Tabby commented 1 year ago

I can make a slack/discord for coordinating on this (unless @connorshea would rather do so) as that might be easier than trying to communicate in this thread

What do y'all think?

navels commented 1 year ago

I was thinking the same. Prefer slack over discord but either works, just that I can go for days without remembering to open Discord :-)

connorshea commented 1 year ago

I'm fine either way 👍

Tabby commented 1 year ago

I've made a Slack for this, invite link is https://join.slack.com/t/slack-ozc7095/shared_invite/zt-1to8gtadd-n~RYAg6XZmp4gfczRFdryw

I'm also going to create Issues (in my fork) for the various major changes that need doing on this PR so separate out discussions a bit more and make it easier to find relevant context. I'll make sure to detail what my thoughts are on how I was planning on approaching each one, but if others have ideas on how to do things better then we can totally discuss them. I'm not arrogant enough to think my plans are going to be perfect :P

And lastly, I'm hoping to get at least the worst parts of the refactoring I want to do done today so that it's in a better place for having more collaborators which it needs because I'm kinda burning out a little on this but I really want to see it through >_>

Splines commented 2 weeks ago

Hey, that's amazing, would love to see this shipped such that the native Test API is used! Are there any updates? At least, we now have the native Test UI since vscode-text-explorer uses the native API as of version 2.22.0 which was released 6 hours ago.

I've still yet to check debugging tests, or running in a Dev container at all actually (same goes for any other kind of remote workspace) so either of those might just be broken at the moment, but I'll make a note to look into it as they're all things that will need to work :)

At MaMpf, I've written this Python file. We use the following setting to point the extension to this file and execute it for the tests:

"rubyTestExplorer.rspecCommand": "python3 ./spec/rspec_inside_docker.py"

It works flawlessly for us with proper error reporting if tests fail.

Tabby commented 1 week ago

Hey, that's amazing, would love to see this shipped such that the native Test API is used! Are there any updates? At least, we now have the native Test UI since vscode-text-explorer uses the native API as of version 2.22.0 which was released 6 hours ago.

I've still yet to check debugging tests, or running in a Dev container at all actually (same goes for any other kind of remote workspace) so either of those might just be broken at the moment, but I'll make a note to look into it as they're all things that will need to work :)

At MaMpf, I've written this Python file. We use the following setting to point the extension to this file and execute it for the tests:

"rubyTestExplorer.rspecCommand": "python3 ./spec/rspec_inside_docker.py"

It works flawlessly for us with proper error reporting if tests fail.

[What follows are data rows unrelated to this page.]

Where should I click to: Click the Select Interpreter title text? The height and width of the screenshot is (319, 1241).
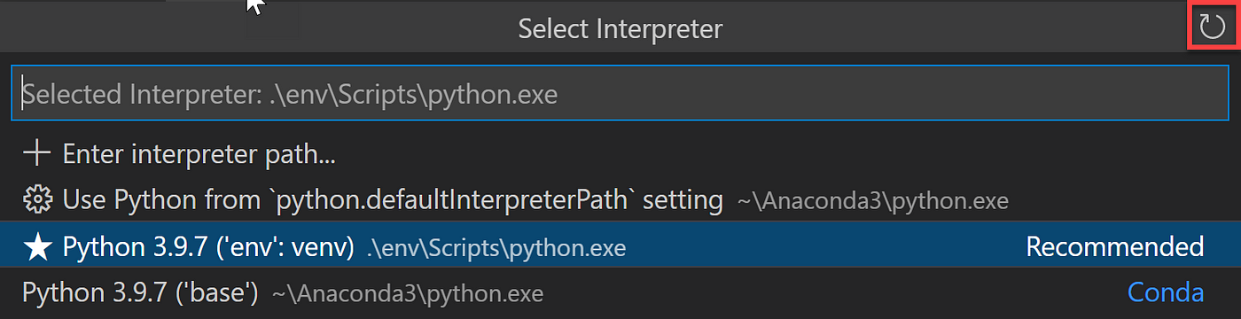[621, 28]
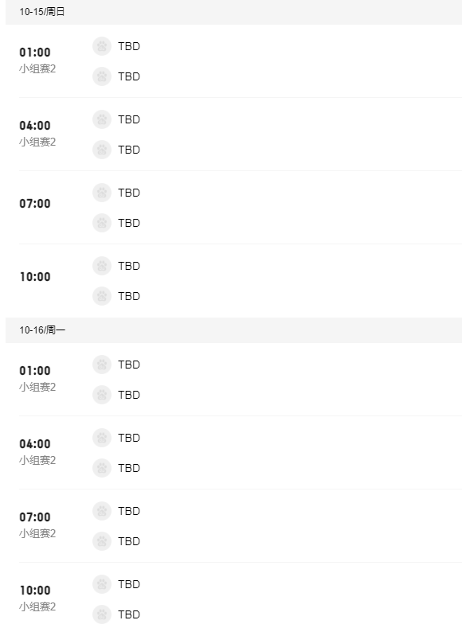This screenshot has height=624, width=462.
Task: Open first TBD team name in 10-15 01:00 match
Action: [129, 46]
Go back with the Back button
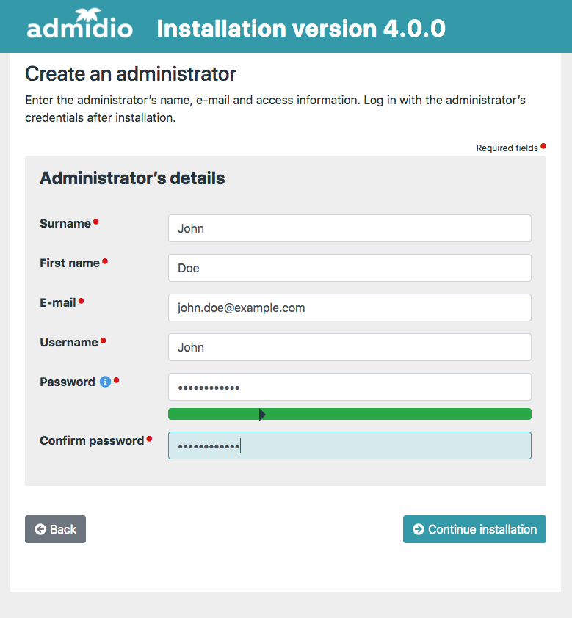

I've not had a chance to work on this for a while as I got kinda burned out and couldn't get any clear feedback on what needed to be done for it to be considered mergeable, but I agree that it would be great to get it finished off. I'll try and carve out some time to make some more progress on it soon :)

Splines commented 1 week ago

No worries, your health is for sure top priority. Take your time.